== EXCERPTED TEXT ==
┄┄┄┄┄┄┄┄┄┄┄┄┄┄┄┄┄┄┄┄

Running to the Red Light


photo Eiffel Tower 2

When Lauren and I were debating our options for transportation from the airport to our hotel in Paris, we weighed the factors of cost versus comfort with a generous thought given to jet lag and luggage. A taxi would be the easiest, but after having seen that movie Taken, I was leery of handing out our address to anyone who might prove to have a side business in human trafficking. Lauren squelched this concern immediately.

“We won’t let anyone else ride with us, and besides, we’re entirely too old to sell at this point.”  While she made an excellent argument, her hearty offering of logic and reality simultaneously put my mind to rest and sucker punched my self-esteem. The only thing worse than being at risk for the slave trade is being exempt from it due to no precautions that you’ve undertaken other than those assigned by Father Time. So a taxi it was.

The man behind the wheel spoke no English, and in order to uphold the obnoxious American stereotype, we knew a grand total of 20 words in French. He nodded vigorously when we showed him the address and map that Lauren had printed, but once we were strapped into the backseat and careening along the freeway, he began to lose confidence in his former assertions.

“Idhendixu. Ostend icdd wiogn jdidhebndi.” He locked eyes with me in the rearview mirror and seemed to expect feedback.

“Pardon?” One word down, 19 more at my disposal.

“Ieurni unenttding noisierdjicuebeiejdbdidj.”  Hmm. We’d never get anywhere if he kept repeating himself like this. I smiled and shrugged, and he understood that other measures were necessary. He waved the map and printed address in the air and turned his body halfway in the seat to get a better look at me. I guess the functioning premise here is that French suddenly becomes comprehensible with eye contact.

┄┄┄┄┄┄┄┄┄┄┄┄┄┄┄┄┄┄┄┄

== RECORDED INFORMATION ==
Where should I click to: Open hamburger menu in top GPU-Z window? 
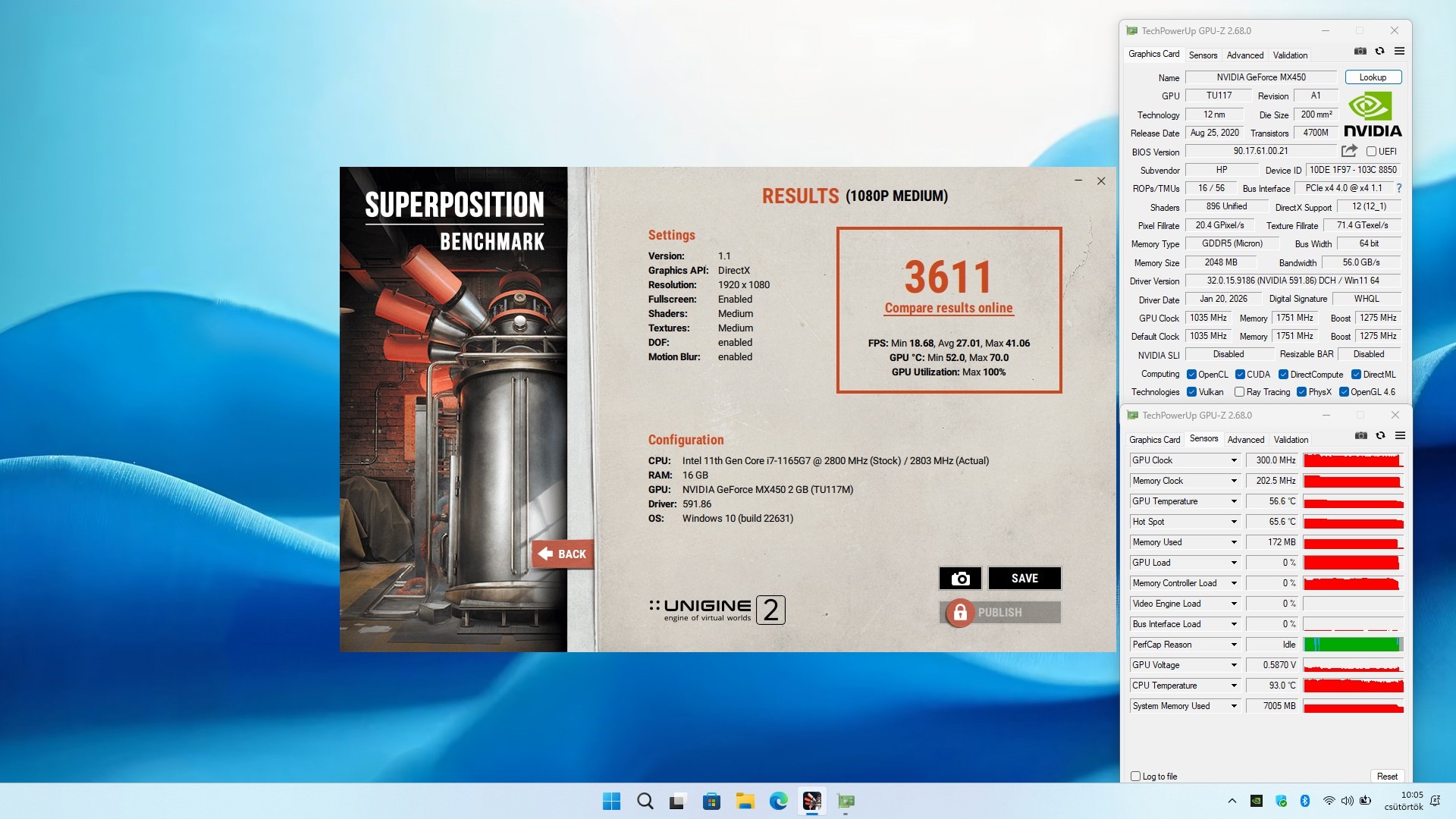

┄┄┄┄┄┄┄┄┄┄┄┄┄┄┄┄┄┄┄┄

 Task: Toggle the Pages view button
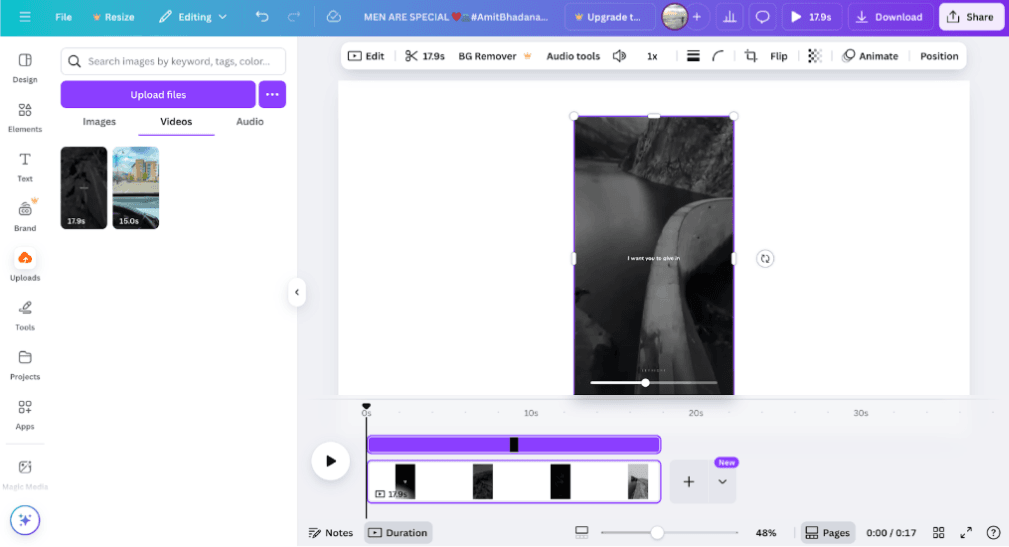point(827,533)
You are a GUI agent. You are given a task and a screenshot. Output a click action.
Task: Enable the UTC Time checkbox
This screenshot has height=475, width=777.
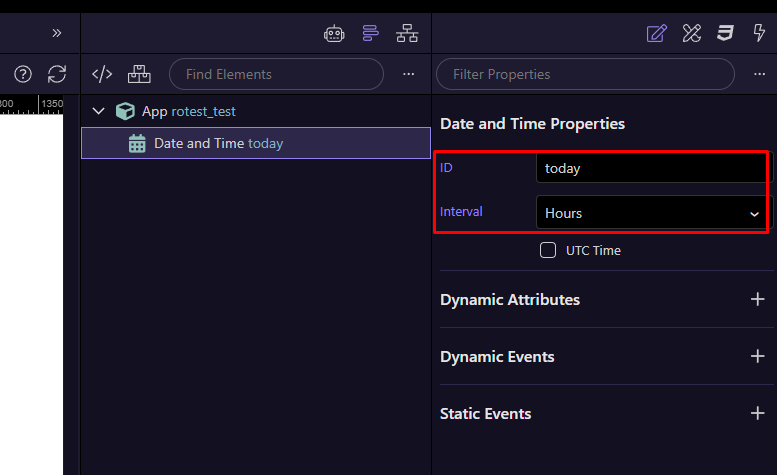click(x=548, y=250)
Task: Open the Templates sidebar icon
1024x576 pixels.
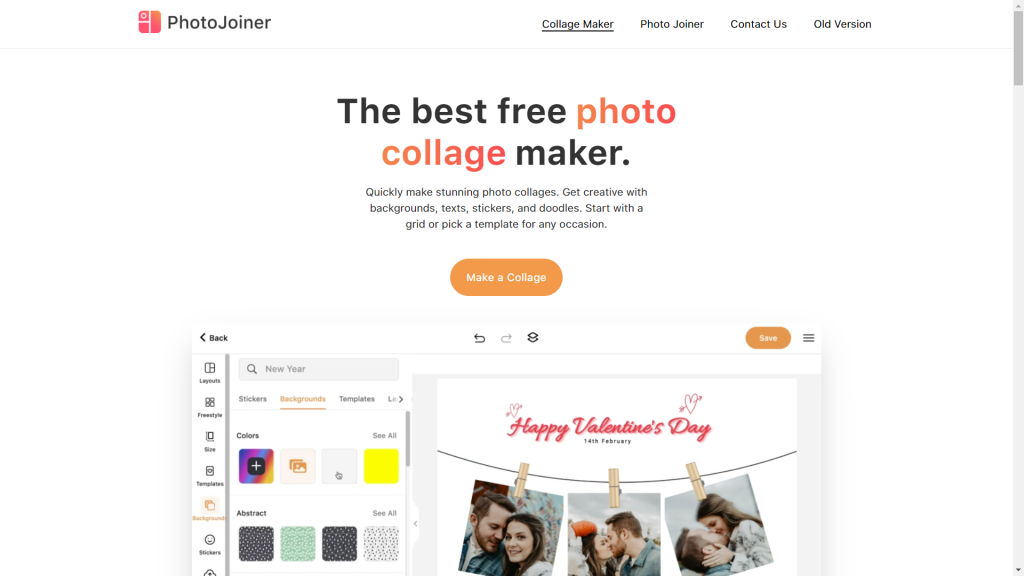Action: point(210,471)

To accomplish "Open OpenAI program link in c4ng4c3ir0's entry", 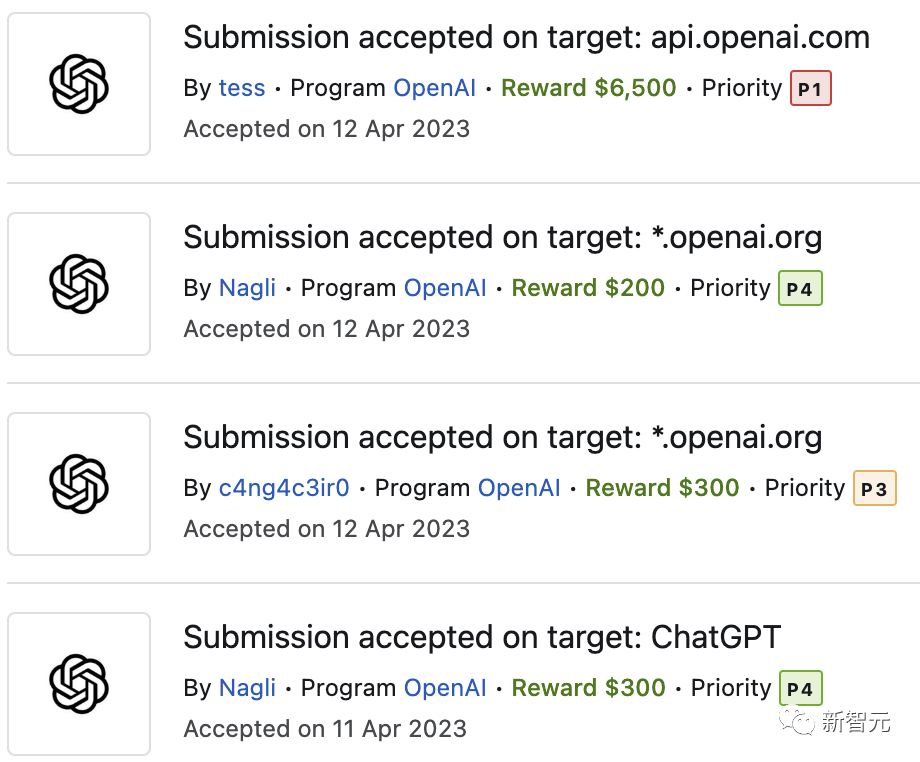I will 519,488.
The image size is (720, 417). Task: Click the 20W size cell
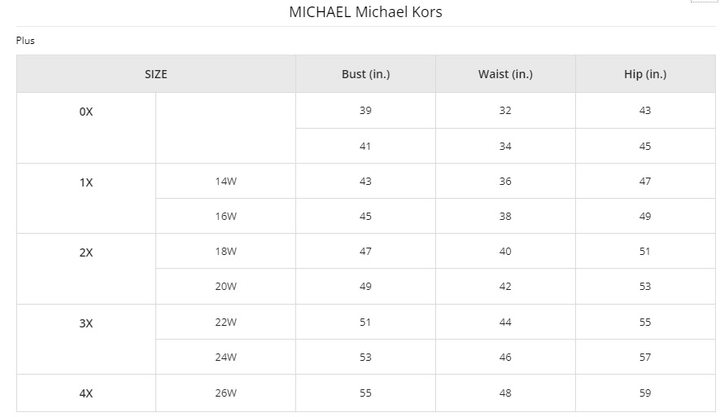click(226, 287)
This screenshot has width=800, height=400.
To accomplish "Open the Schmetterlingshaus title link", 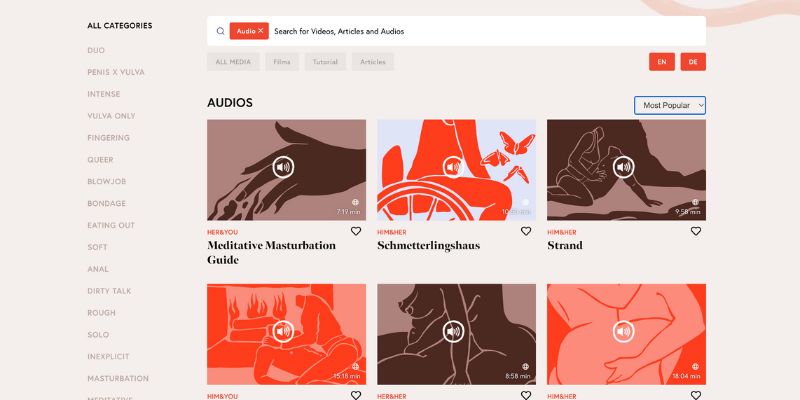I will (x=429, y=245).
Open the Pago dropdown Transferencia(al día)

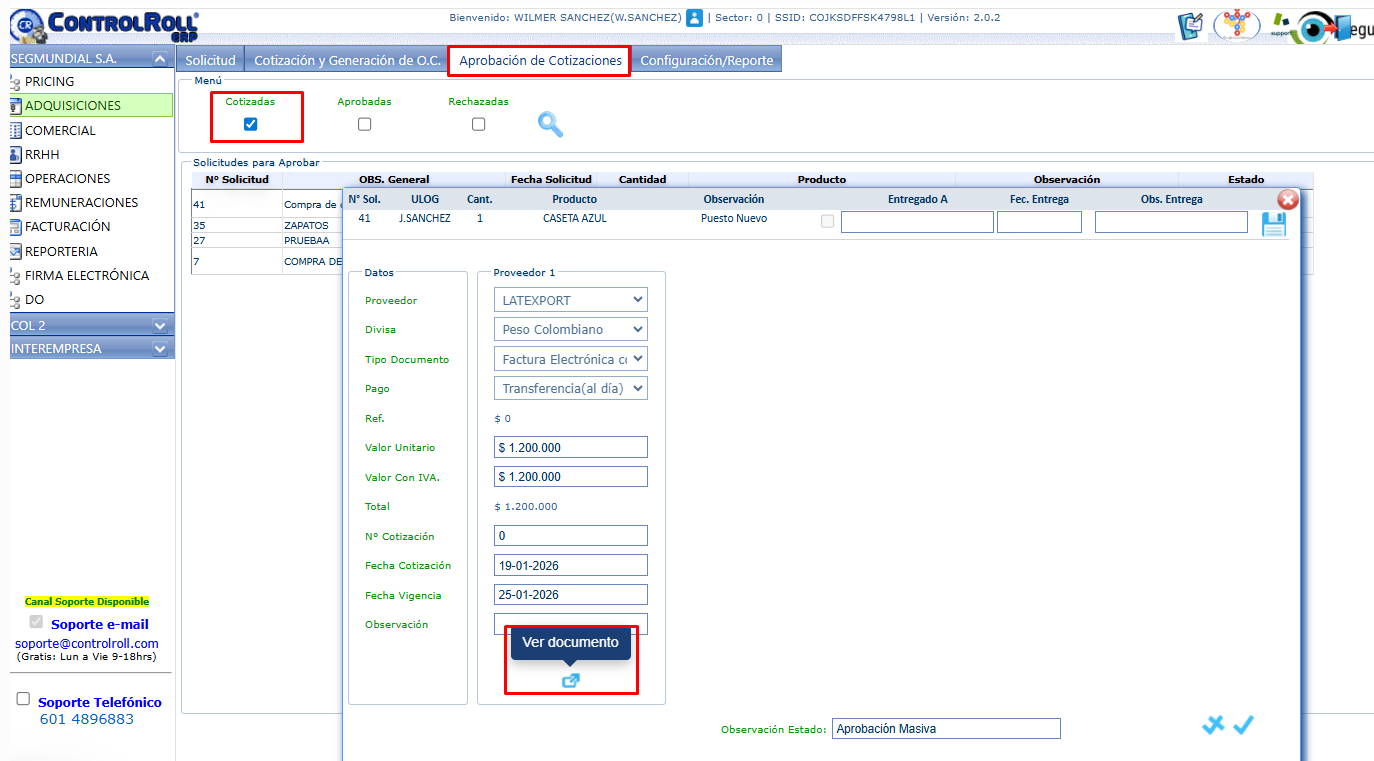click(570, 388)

┄┄┄┄┄┄┄┄┄┄┄┄┄┄┄┄┄┄┄┄

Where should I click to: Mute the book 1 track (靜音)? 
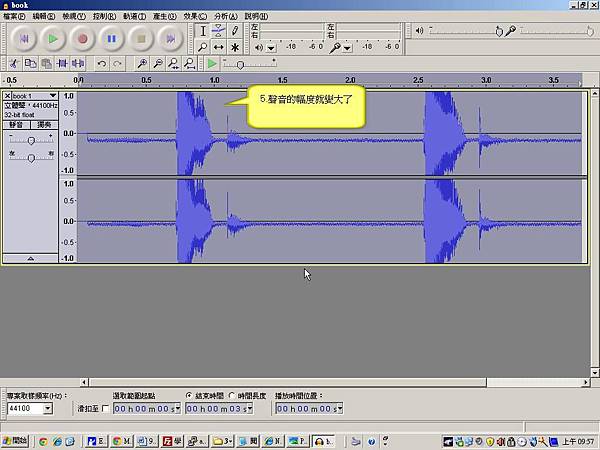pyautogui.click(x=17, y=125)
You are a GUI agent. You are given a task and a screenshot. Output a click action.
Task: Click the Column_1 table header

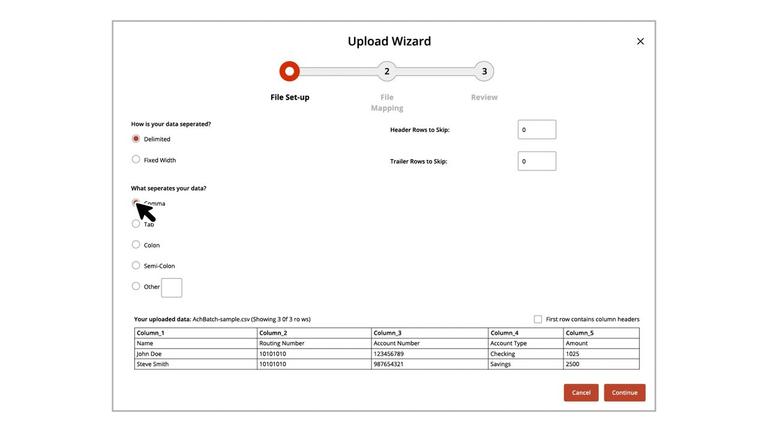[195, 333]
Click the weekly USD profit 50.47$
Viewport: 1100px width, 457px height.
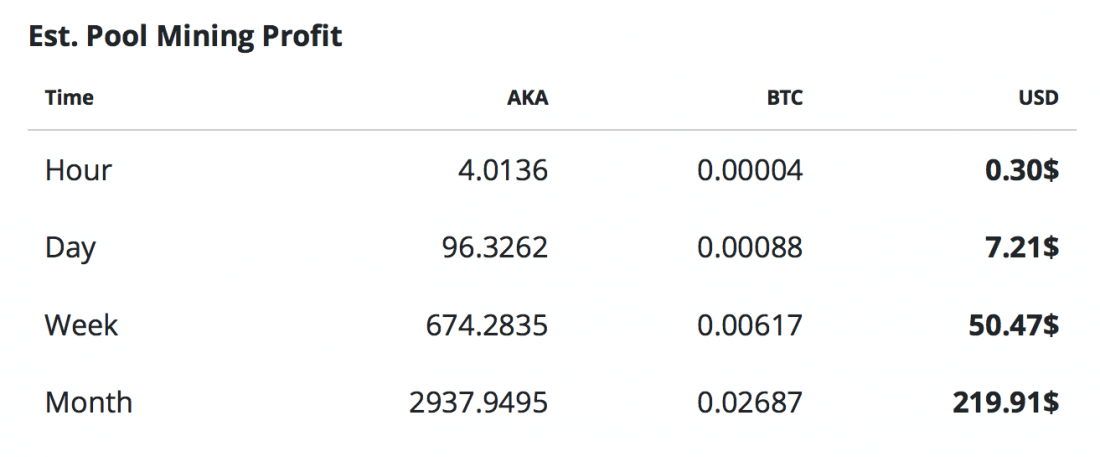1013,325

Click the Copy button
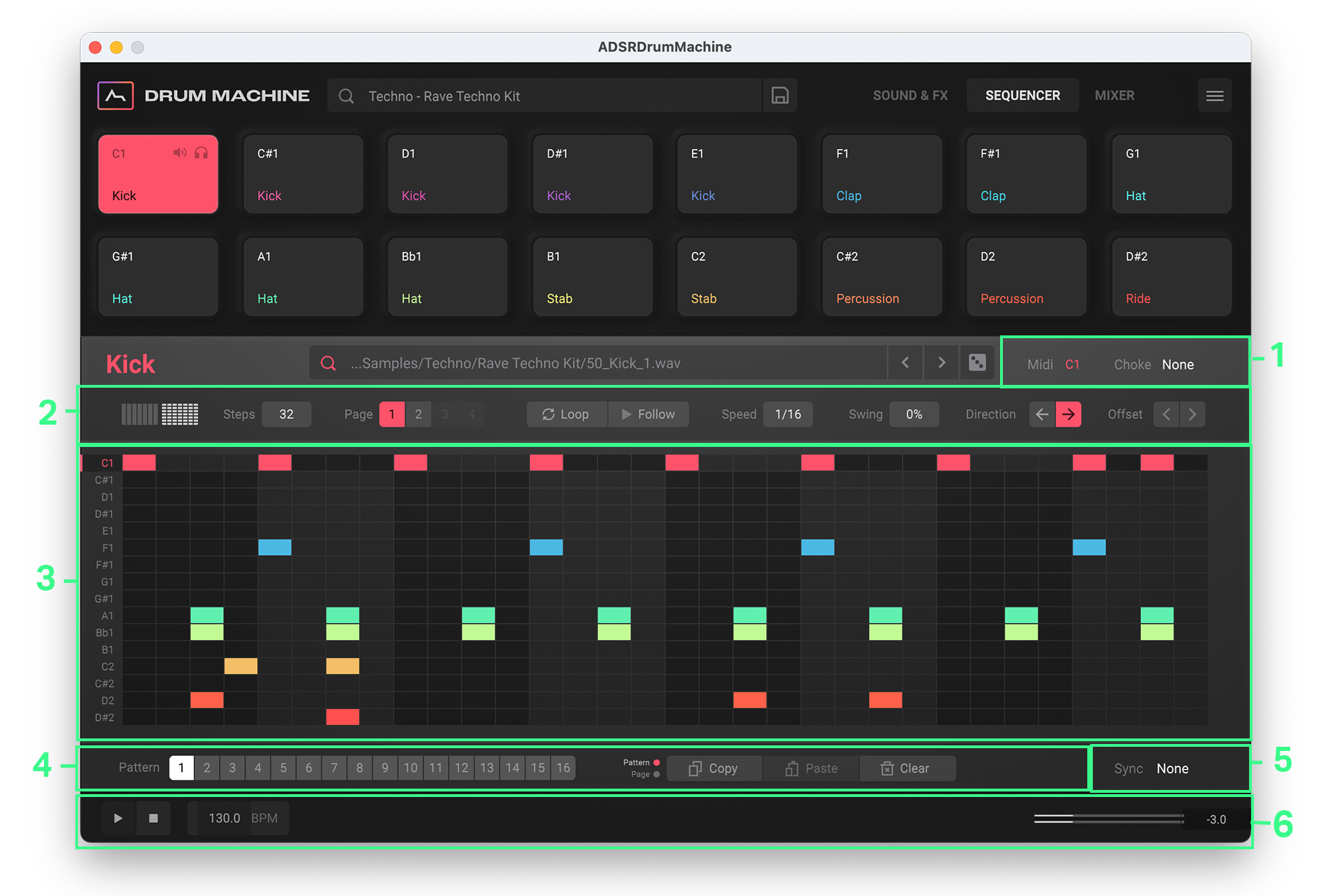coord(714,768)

┄┄┄┄┄┄┄┄┄┄┄┄┄┄┄┄┄┄┄┄

== ACTIONS TO TAKE ==
[A] In the Paris taxi story, what did Lauren print that was shown to the driver?
[B] Do these statements agree with the Paris taxi story? (i) The driver spoke no English. (ii) The two travelers knew about 200 words of French. (iii) Lauren agreed that taking a taxi was too risky. Answer yes or no for each, quoting the words of the story that decide it.
[C] How would you sum up the Paris taxi story in two sentences?

== REPLIES ==
[A] The address and a map.

[B]
(i) Yes: "The man behind the wheel spoke no English"
(ii) No: "we knew a grand total of 20 words in French"
(iii) No: "Lauren squelched this concern immediately."

[C] After seeing the movie Taken, the narrator was wary of giving a taxi driver their hotel address, but Lauren dismissed the worry: they wouldn't let anyone else ride with them and were too old to sell. The driver spoke no English and the pair knew only 20 words of French, so once they were on the freeway he began talking, waving the map and printed address, and seemed to expect feedback.